• _ACTIVITY_
Without any pictures, reproduce exactly the lines running from the line containing "Expand 新增令牌 dropdown for 标题" through the end of the entries.

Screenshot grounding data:
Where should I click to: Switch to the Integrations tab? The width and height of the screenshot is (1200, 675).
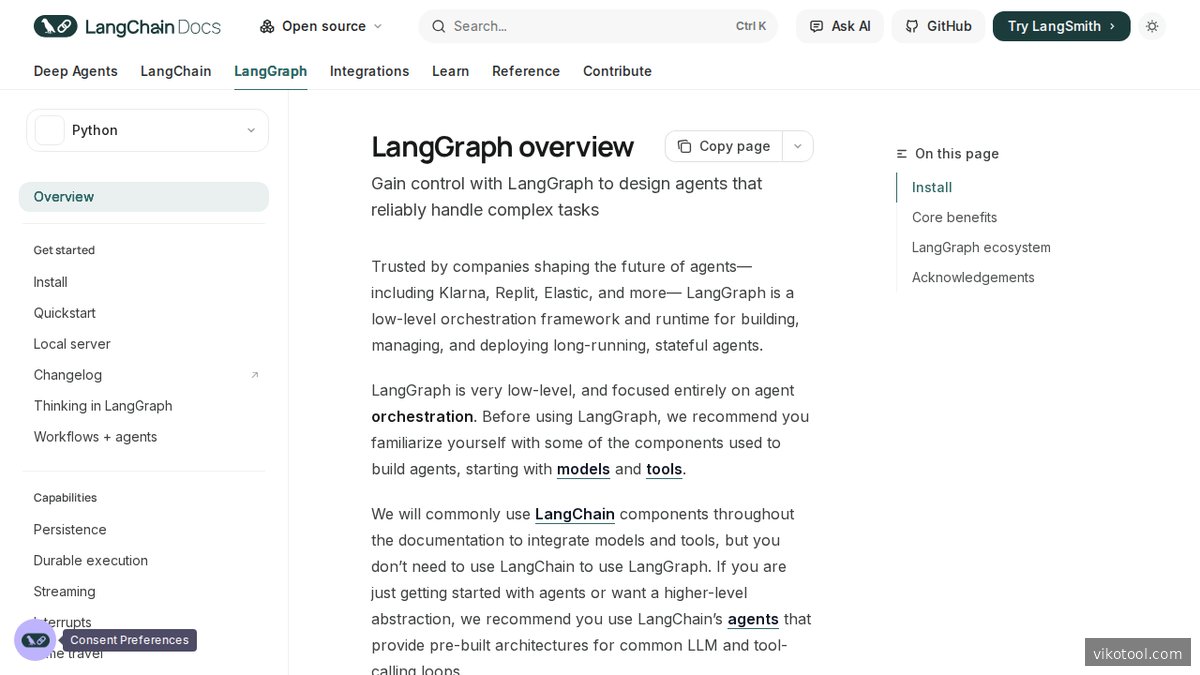[369, 71]

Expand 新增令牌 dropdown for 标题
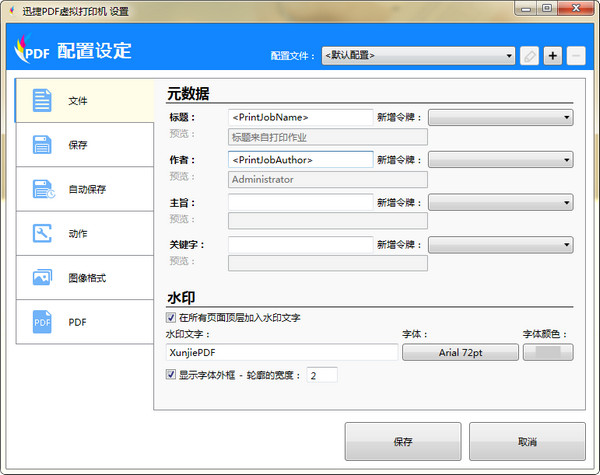(x=501, y=117)
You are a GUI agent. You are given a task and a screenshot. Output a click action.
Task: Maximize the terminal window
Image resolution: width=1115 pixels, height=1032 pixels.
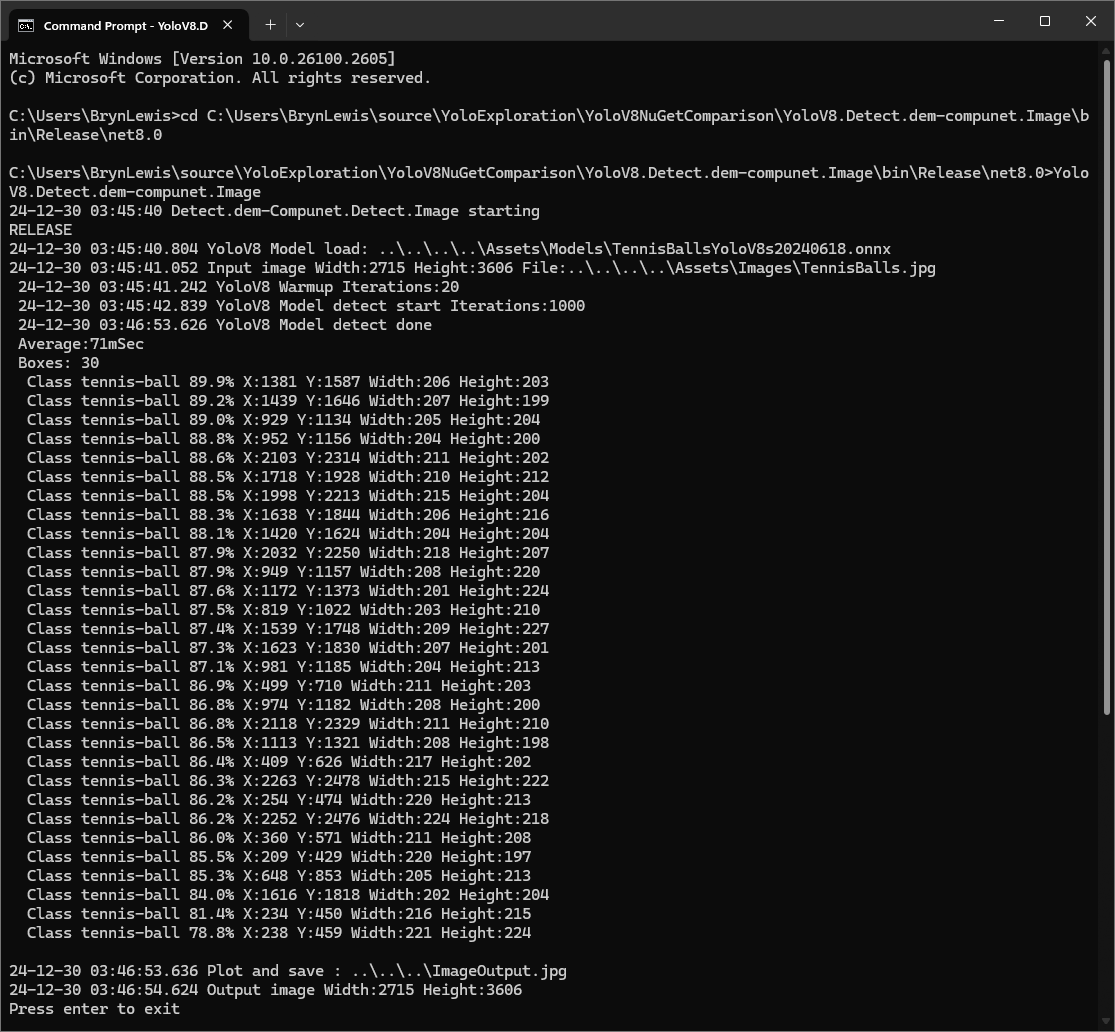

• _RESULT OF THE TASK_
Expand 新增令牌 dropdown for 标题
(x=501, y=117)
You are a GUI agent. You are given a task and a screenshot. Output a click action.
Task: Maximize the terminal window
Image resolution: width=1115 pixels, height=1032 pixels.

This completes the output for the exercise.